> **EXERCISE OBJECTIVE**:
In the entries that follow, find the line containing "Given: Collapse the Health menu chevron"; from there, copy every line exactly through the line containing "Screen dimensions: 257x161".
▶
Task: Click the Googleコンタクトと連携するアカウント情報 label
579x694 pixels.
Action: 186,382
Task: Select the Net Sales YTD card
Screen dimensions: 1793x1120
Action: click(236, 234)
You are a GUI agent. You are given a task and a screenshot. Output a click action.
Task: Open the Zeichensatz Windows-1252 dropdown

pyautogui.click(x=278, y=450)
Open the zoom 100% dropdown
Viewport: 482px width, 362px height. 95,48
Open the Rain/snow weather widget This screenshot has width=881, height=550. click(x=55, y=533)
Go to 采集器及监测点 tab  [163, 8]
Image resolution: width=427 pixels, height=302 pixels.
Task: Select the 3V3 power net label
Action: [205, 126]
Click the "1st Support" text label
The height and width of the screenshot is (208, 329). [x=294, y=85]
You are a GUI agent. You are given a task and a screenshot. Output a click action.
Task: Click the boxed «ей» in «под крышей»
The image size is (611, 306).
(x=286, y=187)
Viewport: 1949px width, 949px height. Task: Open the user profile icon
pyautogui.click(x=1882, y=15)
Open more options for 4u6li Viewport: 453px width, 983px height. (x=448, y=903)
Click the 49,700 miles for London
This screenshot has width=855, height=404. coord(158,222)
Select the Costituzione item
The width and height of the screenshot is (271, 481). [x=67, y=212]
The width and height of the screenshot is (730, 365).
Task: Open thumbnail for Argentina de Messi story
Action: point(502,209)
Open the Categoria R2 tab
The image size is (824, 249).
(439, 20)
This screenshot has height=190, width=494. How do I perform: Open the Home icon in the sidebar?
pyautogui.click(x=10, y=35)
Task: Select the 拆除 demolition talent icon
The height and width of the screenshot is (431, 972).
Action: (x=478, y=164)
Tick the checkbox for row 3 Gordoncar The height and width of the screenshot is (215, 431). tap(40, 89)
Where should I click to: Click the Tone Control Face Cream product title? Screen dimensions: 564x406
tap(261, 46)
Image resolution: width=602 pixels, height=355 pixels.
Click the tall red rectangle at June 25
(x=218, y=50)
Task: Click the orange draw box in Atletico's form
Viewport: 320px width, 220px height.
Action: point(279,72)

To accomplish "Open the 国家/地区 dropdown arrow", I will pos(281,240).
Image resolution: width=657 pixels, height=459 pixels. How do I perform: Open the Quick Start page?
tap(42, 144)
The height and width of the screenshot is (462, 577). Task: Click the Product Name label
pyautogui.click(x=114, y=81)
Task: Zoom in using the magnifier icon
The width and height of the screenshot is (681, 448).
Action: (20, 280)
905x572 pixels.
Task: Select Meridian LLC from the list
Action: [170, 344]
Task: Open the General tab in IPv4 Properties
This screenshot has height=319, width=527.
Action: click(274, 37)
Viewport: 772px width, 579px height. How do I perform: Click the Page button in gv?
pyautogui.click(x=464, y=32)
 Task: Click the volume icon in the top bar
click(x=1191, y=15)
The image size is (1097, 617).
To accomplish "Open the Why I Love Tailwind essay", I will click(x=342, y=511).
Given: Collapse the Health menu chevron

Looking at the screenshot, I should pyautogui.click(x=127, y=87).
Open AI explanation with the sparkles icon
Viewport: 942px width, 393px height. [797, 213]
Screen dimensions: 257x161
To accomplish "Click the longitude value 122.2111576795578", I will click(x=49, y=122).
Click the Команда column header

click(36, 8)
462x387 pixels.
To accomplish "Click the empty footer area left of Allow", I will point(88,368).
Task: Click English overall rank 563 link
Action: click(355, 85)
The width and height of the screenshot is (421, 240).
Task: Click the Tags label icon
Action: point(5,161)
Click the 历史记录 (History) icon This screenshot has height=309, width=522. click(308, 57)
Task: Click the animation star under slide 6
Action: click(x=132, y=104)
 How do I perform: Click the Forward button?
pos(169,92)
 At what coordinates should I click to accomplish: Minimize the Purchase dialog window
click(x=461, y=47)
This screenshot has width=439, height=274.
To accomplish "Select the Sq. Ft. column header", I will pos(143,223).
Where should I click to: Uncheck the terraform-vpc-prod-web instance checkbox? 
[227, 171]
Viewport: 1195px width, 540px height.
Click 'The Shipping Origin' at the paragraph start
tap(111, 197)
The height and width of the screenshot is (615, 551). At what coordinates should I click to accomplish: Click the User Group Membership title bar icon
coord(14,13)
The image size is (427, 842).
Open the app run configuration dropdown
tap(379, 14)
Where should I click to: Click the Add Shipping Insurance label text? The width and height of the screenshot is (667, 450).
◀
> **COMPLETED TASK**:
Given: Collapse the Health menu chevron

Looking at the screenshot, I should pyautogui.click(x=127, y=87).
Open AI explanation with the sparkles icon
Viewport: 942px width, 393px height. [797, 213]
Screen dimensions: 257x161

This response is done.